(Stored items)
::::::::::

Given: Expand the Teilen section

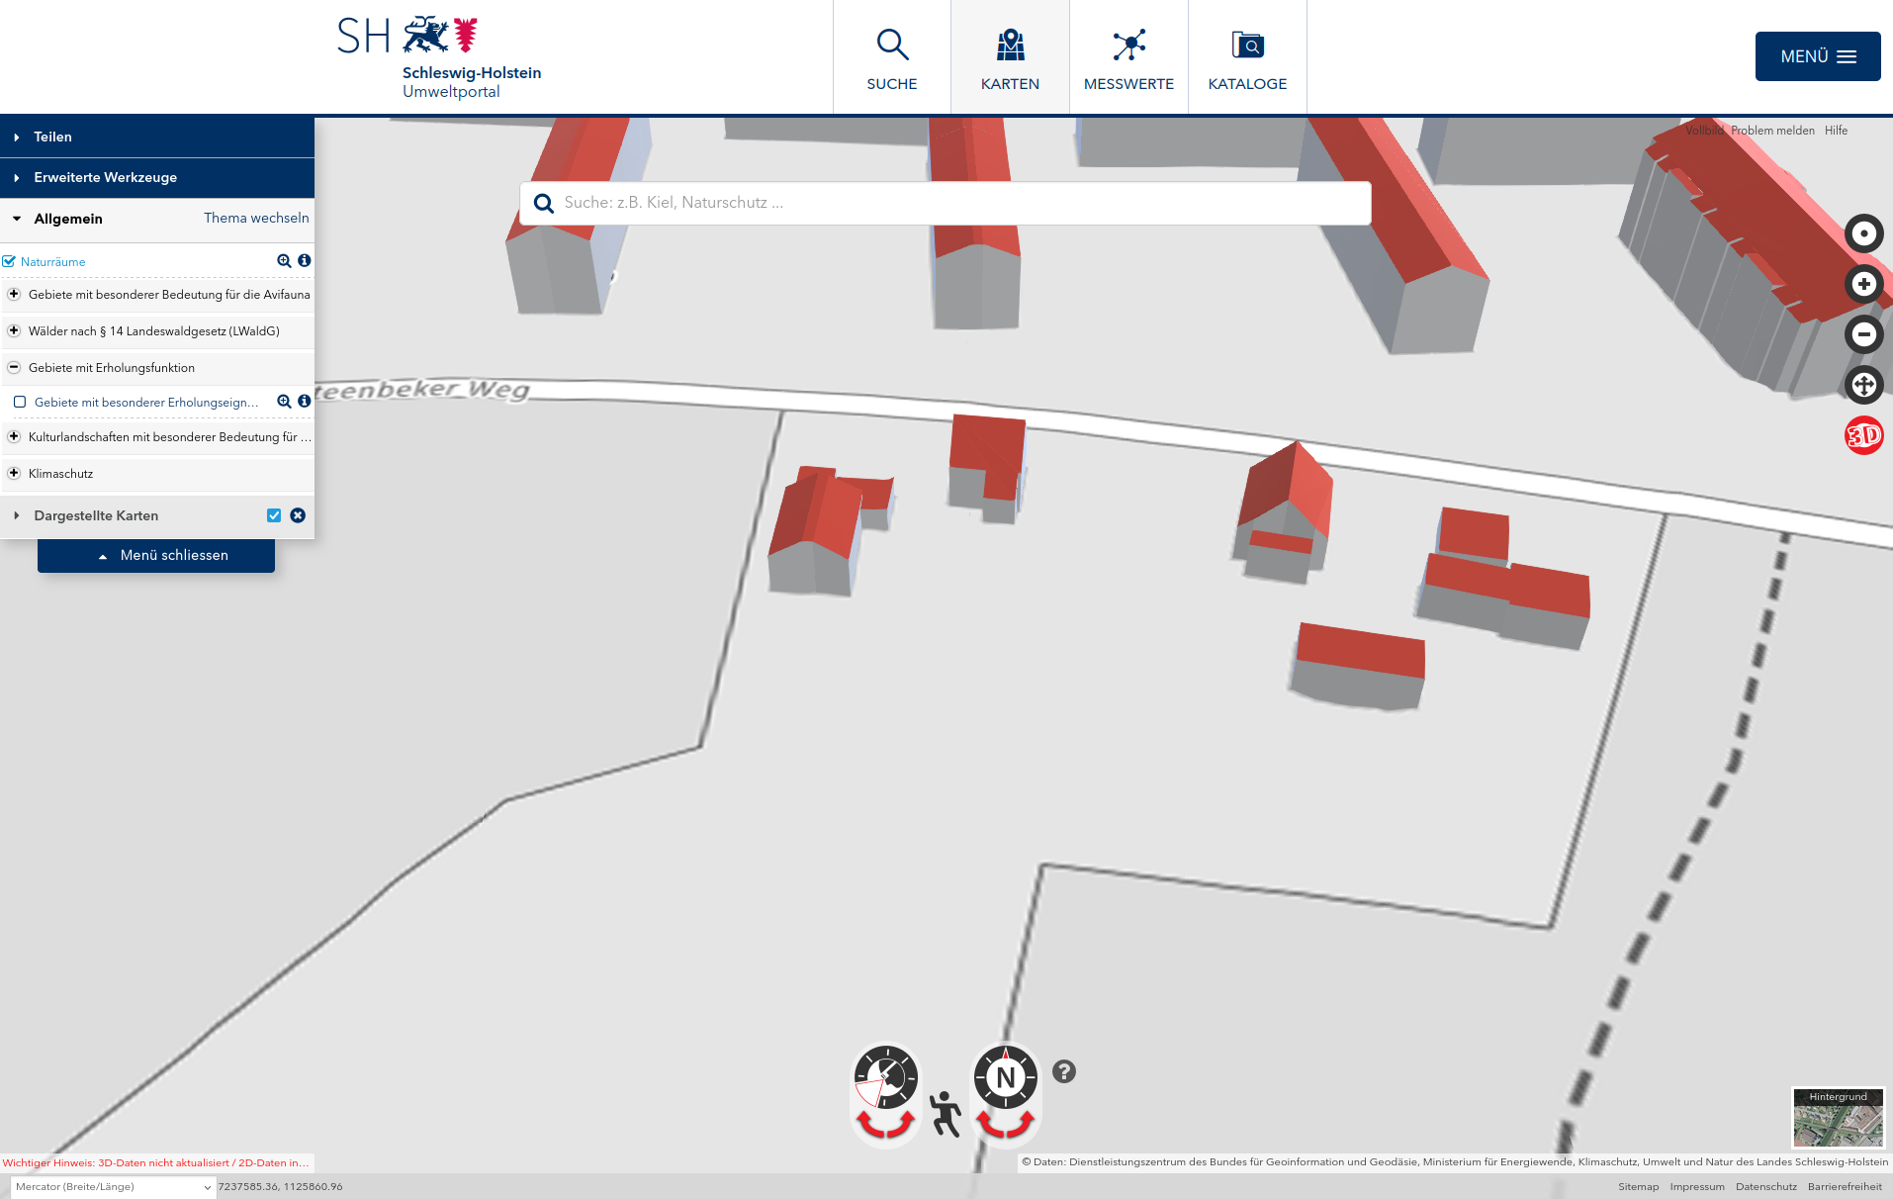Looking at the screenshot, I should click(x=52, y=138).
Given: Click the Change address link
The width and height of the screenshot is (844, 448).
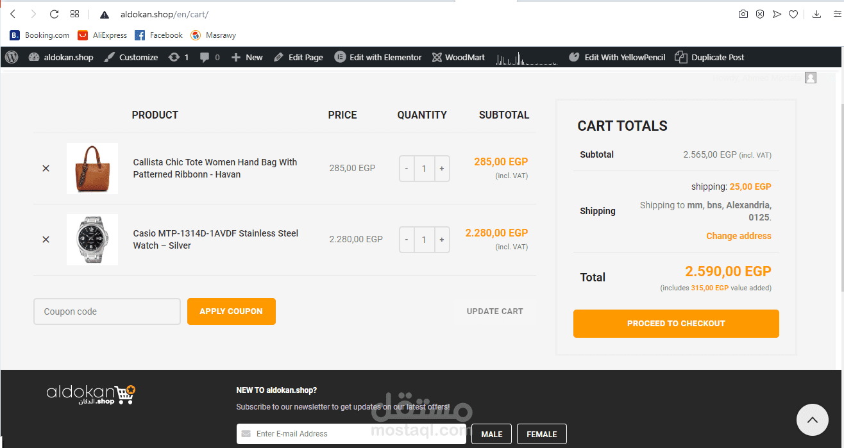Looking at the screenshot, I should click(738, 236).
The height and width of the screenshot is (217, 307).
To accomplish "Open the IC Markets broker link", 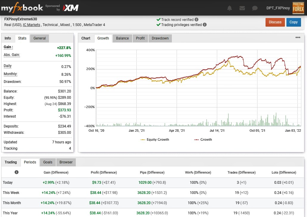I will point(32,25).
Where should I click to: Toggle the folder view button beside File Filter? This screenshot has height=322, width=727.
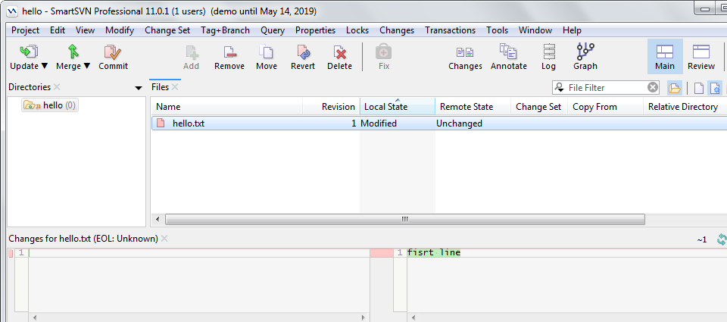point(674,88)
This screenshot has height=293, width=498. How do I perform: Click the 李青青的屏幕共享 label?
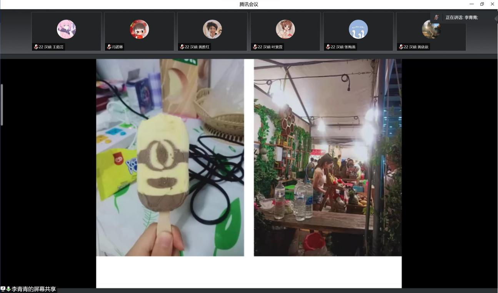coord(34,289)
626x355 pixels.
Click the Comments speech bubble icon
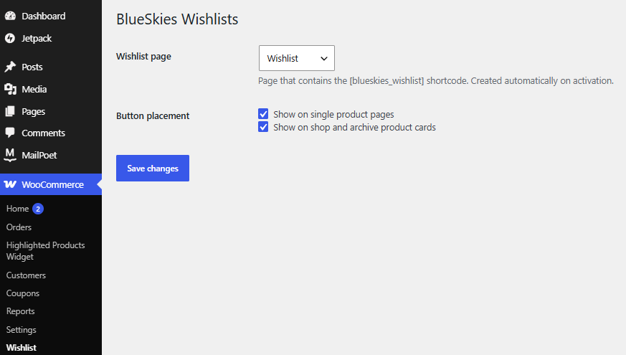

::::::::::

When you reach the line with "Where should I" in the entries above, start copying, and go on word for word to the last line; skip any picture.

Where should I click to: Toggle the folder view button beside File Filter? This screenshot has height=322, width=727.
point(674,88)
This screenshot has height=293, width=498. How do I perform: Click the 李青青的屏幕共享 label?
coord(34,289)
626x355 pixels.
Click the Comments speech bubble icon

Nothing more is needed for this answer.